==== GIVEN DATA ====

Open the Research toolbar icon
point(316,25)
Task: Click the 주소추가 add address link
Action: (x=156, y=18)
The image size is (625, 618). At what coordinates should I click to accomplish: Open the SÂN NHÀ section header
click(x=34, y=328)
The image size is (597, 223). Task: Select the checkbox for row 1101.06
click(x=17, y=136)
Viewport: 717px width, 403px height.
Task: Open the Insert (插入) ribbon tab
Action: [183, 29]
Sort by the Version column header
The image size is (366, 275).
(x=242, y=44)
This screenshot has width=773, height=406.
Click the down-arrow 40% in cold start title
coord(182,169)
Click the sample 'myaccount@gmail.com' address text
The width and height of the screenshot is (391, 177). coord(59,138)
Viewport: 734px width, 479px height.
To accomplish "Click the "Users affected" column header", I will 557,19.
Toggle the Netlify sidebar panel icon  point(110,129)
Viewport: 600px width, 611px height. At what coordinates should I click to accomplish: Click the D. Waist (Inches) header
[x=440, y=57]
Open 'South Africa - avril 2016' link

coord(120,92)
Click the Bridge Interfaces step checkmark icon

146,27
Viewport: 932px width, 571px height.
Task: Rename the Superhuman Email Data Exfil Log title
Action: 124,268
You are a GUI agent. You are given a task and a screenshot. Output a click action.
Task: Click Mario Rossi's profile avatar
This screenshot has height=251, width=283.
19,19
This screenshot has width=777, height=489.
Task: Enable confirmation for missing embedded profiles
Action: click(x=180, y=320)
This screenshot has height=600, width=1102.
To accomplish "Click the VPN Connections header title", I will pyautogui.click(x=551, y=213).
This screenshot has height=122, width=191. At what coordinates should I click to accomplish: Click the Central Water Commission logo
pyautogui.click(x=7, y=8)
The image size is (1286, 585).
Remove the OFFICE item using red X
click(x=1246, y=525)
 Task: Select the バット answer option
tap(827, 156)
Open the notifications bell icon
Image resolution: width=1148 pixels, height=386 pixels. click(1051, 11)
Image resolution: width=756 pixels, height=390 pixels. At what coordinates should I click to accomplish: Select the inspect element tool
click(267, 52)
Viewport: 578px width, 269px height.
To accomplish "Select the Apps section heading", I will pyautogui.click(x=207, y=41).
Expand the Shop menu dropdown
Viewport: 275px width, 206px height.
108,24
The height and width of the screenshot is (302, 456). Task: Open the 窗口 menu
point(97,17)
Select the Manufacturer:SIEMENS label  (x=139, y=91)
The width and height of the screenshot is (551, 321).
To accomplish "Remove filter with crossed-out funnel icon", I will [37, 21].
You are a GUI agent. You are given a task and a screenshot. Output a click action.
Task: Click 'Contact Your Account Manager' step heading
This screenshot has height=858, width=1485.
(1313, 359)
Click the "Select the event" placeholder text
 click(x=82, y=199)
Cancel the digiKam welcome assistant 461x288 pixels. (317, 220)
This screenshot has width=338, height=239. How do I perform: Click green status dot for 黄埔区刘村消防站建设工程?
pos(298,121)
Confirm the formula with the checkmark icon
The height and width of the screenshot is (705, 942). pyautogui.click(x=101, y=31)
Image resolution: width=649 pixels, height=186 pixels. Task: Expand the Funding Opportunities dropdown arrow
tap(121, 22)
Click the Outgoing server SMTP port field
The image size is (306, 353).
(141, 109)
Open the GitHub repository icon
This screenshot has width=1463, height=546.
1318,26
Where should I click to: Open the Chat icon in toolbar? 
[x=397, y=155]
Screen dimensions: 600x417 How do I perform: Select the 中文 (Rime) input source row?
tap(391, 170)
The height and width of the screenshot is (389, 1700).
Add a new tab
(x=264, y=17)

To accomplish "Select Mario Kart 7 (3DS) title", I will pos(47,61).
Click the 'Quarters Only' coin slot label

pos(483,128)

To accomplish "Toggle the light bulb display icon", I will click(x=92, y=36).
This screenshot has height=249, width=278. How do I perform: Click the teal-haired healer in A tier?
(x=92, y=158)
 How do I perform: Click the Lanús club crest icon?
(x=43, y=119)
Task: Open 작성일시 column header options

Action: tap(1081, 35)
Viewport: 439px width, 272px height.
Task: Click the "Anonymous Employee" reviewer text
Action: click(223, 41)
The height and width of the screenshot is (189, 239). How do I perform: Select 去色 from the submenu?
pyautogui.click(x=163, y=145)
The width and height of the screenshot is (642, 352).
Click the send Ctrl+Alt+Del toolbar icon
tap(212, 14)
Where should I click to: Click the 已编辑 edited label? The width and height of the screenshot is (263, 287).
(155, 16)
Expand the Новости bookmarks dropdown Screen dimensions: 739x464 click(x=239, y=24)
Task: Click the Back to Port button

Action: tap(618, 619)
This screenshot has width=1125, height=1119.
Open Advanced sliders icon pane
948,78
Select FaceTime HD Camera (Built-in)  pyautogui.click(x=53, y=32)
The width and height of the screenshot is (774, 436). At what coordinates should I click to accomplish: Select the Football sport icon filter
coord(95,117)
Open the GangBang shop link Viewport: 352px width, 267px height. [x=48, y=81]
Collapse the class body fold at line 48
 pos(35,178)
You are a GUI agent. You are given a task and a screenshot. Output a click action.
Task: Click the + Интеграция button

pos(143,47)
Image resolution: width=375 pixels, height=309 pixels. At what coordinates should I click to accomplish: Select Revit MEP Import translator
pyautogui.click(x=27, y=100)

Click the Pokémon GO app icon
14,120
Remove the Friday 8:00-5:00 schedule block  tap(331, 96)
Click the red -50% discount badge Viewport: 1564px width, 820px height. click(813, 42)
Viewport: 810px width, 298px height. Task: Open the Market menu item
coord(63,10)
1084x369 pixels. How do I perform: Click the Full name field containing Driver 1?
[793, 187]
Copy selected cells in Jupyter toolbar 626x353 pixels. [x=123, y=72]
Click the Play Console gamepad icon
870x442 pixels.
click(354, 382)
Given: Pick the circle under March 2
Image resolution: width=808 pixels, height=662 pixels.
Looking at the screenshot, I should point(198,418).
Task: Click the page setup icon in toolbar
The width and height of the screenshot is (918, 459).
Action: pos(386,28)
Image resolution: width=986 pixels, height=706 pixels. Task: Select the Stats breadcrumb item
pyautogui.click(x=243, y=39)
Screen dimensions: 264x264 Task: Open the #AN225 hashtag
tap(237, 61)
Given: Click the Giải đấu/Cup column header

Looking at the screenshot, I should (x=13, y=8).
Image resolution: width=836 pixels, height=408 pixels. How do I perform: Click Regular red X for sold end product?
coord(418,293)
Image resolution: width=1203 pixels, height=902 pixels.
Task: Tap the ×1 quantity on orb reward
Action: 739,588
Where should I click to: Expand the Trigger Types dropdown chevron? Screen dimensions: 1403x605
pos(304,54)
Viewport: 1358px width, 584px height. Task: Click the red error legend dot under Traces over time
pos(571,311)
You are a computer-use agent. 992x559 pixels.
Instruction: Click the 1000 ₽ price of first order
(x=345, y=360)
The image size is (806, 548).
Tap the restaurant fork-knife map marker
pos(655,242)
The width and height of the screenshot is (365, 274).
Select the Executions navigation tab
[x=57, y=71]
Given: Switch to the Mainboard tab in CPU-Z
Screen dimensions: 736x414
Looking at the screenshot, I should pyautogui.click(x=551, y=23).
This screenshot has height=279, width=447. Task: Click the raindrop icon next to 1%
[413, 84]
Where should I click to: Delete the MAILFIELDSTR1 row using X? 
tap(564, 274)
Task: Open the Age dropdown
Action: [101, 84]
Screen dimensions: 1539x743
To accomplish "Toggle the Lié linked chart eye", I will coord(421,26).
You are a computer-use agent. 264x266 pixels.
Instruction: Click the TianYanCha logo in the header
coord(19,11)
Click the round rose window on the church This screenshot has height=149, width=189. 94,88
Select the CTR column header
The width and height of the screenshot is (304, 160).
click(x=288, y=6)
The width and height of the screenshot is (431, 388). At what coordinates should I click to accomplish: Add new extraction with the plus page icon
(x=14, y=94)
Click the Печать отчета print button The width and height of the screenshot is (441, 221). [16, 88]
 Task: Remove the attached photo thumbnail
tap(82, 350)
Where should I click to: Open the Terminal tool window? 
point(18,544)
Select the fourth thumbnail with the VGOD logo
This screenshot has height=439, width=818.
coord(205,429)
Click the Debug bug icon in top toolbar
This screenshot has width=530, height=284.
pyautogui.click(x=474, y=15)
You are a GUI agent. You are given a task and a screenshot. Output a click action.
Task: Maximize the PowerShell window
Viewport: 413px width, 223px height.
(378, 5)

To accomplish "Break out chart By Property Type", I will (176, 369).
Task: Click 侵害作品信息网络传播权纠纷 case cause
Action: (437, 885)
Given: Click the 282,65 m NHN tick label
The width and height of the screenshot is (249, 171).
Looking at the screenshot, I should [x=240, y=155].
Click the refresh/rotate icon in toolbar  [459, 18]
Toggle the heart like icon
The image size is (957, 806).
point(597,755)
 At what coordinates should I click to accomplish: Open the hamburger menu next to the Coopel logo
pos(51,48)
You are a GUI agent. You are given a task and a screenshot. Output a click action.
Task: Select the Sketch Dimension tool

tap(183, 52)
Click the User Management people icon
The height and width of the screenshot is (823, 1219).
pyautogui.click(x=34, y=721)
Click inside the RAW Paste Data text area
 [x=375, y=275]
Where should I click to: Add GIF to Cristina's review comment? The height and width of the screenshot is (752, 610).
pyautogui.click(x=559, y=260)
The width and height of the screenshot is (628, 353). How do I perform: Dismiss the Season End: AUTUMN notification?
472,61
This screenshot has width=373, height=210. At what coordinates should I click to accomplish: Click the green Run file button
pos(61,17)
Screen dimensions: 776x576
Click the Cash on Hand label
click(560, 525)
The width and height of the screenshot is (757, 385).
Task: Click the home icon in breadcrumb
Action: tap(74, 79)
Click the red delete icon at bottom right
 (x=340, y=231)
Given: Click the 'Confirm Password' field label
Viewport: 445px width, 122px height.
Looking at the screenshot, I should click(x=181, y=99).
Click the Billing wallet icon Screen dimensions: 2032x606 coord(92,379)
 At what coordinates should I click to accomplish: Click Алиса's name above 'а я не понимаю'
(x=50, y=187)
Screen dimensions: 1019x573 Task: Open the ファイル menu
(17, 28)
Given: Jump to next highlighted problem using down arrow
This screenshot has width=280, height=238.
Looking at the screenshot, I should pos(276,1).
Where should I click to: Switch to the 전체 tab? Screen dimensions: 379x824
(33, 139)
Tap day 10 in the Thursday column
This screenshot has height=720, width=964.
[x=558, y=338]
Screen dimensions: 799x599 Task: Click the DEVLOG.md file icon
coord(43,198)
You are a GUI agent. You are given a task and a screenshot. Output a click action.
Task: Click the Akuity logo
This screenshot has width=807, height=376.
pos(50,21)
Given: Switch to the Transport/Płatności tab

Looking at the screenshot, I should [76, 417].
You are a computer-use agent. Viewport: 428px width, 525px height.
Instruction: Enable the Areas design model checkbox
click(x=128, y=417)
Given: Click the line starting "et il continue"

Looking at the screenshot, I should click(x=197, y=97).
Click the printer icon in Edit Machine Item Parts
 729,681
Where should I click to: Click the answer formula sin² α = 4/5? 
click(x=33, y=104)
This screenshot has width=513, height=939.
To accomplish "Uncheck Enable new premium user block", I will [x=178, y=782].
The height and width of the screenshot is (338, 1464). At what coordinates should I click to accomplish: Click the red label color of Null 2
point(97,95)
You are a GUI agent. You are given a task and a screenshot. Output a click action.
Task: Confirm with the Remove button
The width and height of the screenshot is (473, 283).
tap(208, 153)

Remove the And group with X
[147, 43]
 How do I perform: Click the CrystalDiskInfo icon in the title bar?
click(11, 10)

====

YOUR GOAL: Report each line in the entries where the string "block" occurs.

OUTPUT OF THE EXERCISE:
Remove the Friday 8:00-5:00 schedule block  tap(331, 96)
To accomplish "Uncheck Enable new premium user block", I will [x=178, y=782].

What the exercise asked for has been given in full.